Tuesday, January 10, 2006

Che Baby Che

It's late. For me, anyway. Kaeden has just fallen asleep and I am contemplating the richness of Japanese Sour Cherry Green Tea within the confines of a tiny pot and an even tinier mug. Makes me feel exotic to drink from a vessel smaller than my dog's paw.

I am moving soon. There is a duplex with five bedrooms, two bathrooms, two living rooms, one kitchen, a carport, and many doors in just the right places, simply dying for the arrival of my son, my friend and her daughter, and I. It's been a long time since I lived with anyone and I am looking forward to the company, but will also savour the privacy of the arrangement. I am going to miss my little church, partly because it's beautiful and partly because this is where I first brought Kaeden home from the hospital. It will, in a sense, feel like I am leaving a part of our short history together behind. Good thing I have a camera and a strong will or I might chain myself to the front door on moving day.
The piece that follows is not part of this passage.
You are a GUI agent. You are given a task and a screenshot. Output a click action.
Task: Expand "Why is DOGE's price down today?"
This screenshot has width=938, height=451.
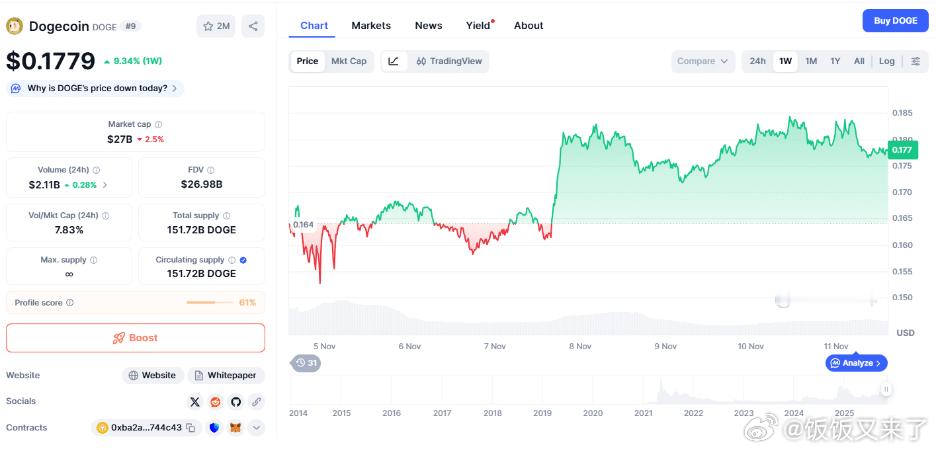pyautogui.click(x=96, y=88)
I was thinking about buying some rubber pants tomorrow and taking Kaeden to the pool. The pants are for him, silly, not me. Mind you, it would be an interesting experience in human behaviour if we both wore rubber pants and peed in the pool anyway. We could giggle and snicker. Until we got caught. Imagine: photos of us being tossed from the Nanaimo Aquatic Centre together. Would that require a page in the baby book reserved explicitely for deviant behaviour or would that just go under the general heading of "firsts"?


There was a time in my life, not too long ago, when I felt that I was as perfectly satisfied and beautiful as I would ever be. I may have been about 23, and filled with a new found ability to express myself in ways I never knew imaginable. I travelled and wandered and partied and laughed and cried and did just about anything that tickled my sense of wonderment, even for a minute. It was during this time that the garden gnome you see above in james' picture made his journey across BC, with a brief stop in Seattle, WA. When things began to change, I was afraid everything I had learned would change too, but lo and behold: I have only compounded on those discoveries and added an inkling of maturity to the potpourri of developmental scraps we collect like bag ladies along the way. I love who I am now and in seven more years, I can only dream that there exists enough beauty in the universe to expand this same feeling expotentially.

Where did that come from, you ask? I have no idea. I just sit in this chair and wait for the words to tell me what to write. Perhaps moving makes me melancholic; it exacerbates the duality between my insatiable hunger for diversity and desparate clinginess to familiarity. I should have been a Gemini.

I'm finished now. Che Guevera is waiting for me in my bed. According to the New York Times, this John Lee Anderson masterpiece is the most extensive, well-researched biography ever written about my little Argentine hero. I question how many biographies of left-wing guerilla revolutionaries this right-wing, ultra-conservative newspaper is actually familiar with, but anyway ...

... there is Love in everything. Can you see?

2 comments:

Anonymous said...

Isn't it the greatest thing when you think that things could not get any more beautiful - and then they do? There should be a word for that.
Cheryl

Anonymous said...

Who would'a thunk (in those, our salad days) we'd end up where we are now ... But now we are firmly on the far side of appetizer and barrelling headlong towards entre (really? no, but perhaps on our second appetizer ;) and life's still full of surprises!